I Am…

Hey everyone! I was inspired to write this post by this video! Basically I’m going to tell you all about my identity. Identity development is one of the most fascinating things in the world (in my opinion). A person’s identity is their own. Only that person can craft their identity. Others can try to project their perceptions of the person onto said person, but that individual gets to decide what they do with that perception.

WARNING: THIS IS GOING TO GET REAL & PERSONAL! 

First off, I am a cisgender African American male with a college education raised in a single parent home in a lower socioeconomic area.  I don’t fit many of the stereotypes commonly associated with being male.

I am attracted to men. The previous statement does NOT equate to the phrase “I’m gay.” I hate labels, especially when it comes to sexuality because sexuality isn’t black or white. Sexuality is very gray. It’s a continuum with an infinite number of points so everyone’s sexual orientation is different and unique to them. Mine is that I am attracted to men mostly.

My Myers-Briggs is INFP (Introverted, Intuition, Feeling, Perceiving). I didn’t realize how introverted I was until after taking the test and reflecting on my life experiences. I’m pretty introverted. I feel a ton. How I feel determines a lot in my life. I remember feelings. Most decisions I make are based on my feelings.

I’m a singer-songwriter and self taught guitarist. I’ve been singing forever, but, due to my introversion, I didn’t sing in front of people until I was 14. I write what I feel. I started playing guitar in 2012. The first song I wrote on my guitar was titled “Wanting You” and it was about my RA at the time.

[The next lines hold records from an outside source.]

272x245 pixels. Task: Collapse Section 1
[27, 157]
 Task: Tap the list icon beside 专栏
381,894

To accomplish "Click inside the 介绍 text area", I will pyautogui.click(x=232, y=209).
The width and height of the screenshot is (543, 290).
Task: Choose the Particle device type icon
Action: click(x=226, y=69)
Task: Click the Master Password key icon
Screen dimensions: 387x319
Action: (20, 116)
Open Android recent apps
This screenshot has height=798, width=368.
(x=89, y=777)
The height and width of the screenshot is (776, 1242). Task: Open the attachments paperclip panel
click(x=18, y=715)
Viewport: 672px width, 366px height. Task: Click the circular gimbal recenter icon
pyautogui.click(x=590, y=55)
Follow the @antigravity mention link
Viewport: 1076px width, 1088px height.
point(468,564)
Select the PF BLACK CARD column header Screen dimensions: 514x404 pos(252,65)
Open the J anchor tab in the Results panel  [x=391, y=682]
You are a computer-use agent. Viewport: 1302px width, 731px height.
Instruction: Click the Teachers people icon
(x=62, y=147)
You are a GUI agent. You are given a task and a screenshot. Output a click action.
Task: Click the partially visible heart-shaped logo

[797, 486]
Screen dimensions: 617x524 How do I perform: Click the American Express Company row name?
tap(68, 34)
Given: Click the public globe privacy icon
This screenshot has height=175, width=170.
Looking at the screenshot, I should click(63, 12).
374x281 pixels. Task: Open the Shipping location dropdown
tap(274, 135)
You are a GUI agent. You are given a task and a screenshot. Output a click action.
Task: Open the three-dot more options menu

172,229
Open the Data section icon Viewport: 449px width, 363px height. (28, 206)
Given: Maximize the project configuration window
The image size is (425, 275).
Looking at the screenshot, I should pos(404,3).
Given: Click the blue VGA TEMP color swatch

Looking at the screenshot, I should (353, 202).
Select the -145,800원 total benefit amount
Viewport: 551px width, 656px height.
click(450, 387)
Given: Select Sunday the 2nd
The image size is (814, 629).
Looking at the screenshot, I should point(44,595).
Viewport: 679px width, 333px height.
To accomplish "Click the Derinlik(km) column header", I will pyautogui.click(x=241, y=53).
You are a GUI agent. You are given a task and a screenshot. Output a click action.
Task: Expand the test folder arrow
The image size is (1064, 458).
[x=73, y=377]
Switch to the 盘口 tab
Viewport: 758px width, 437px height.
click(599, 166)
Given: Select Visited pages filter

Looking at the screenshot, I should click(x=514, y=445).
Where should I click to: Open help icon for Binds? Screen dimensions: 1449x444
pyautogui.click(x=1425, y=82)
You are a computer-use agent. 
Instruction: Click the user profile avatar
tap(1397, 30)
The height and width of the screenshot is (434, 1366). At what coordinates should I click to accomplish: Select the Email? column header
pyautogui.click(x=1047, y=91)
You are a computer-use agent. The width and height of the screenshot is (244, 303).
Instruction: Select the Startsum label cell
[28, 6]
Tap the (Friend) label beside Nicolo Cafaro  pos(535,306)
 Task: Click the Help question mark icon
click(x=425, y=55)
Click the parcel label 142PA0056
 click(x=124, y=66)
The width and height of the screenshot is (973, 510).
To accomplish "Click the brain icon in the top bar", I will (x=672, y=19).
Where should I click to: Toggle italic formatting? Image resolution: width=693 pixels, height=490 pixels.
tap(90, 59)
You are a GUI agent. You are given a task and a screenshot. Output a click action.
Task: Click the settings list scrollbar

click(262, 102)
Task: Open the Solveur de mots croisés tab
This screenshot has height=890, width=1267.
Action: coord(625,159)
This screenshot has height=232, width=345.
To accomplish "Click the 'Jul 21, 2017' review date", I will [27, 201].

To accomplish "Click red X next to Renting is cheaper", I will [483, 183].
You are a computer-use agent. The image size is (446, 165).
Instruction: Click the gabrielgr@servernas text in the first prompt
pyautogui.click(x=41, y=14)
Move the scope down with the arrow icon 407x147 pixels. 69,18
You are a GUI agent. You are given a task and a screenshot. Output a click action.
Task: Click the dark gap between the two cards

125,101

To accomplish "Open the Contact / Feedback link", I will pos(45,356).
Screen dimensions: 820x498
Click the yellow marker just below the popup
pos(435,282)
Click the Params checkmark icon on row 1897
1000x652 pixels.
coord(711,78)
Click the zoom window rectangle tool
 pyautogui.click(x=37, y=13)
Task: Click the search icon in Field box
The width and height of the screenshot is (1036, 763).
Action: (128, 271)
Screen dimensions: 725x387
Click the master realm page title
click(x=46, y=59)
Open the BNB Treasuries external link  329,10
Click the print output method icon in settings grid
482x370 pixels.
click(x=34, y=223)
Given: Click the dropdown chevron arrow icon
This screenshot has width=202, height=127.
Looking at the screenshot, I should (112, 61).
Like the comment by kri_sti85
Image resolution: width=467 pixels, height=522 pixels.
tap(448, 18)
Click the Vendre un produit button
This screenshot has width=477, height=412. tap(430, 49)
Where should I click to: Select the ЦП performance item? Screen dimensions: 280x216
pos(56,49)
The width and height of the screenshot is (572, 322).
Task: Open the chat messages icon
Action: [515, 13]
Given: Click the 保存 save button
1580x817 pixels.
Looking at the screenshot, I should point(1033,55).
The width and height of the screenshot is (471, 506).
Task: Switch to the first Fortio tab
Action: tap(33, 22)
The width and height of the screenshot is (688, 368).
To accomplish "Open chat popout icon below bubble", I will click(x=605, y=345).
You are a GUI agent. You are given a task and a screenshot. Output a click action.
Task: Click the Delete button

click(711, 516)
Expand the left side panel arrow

I am Greek. I’m a proud brother of Delta Lambda Phi Social Fraternity, joining the Beta Rho Chapter on December 4th, 2010. Being in this organization helped to make my college experience amazing. I love my brothers and would do almost anything for them.

I had a hard time navigating my identity as a queer person of color and in some cases still do.

I’m not as confident as I may seem. I am usually a big ball of nerves. I hate being in the spotlight unless I choose it for myself. Being put on the spot terrifies me. I am insecure in many aspects of my life especially my singing and songwriting. Those are the two things I love to do and when I find someone amazing, I feel like crap.

I often wonder, if checked, if I’d be diagnosed with some sort of mental illness. I, personally, think I have some sort of inferiority complex because I am always comparing myself to others and always feel like I come up short. I never feel good enough. I also wonder if I suffer from a form of depression. When I was younger, I would often question if anyone would miss me if I was gone.  I still sometimes have those thoughts. I feel things intensely (both good and bad). When I’m up, I extremely up. And when I’m down, I’m extremely down. My music has been a huge help in dealing with these parts of my identity as well as writing and leaning on my support system.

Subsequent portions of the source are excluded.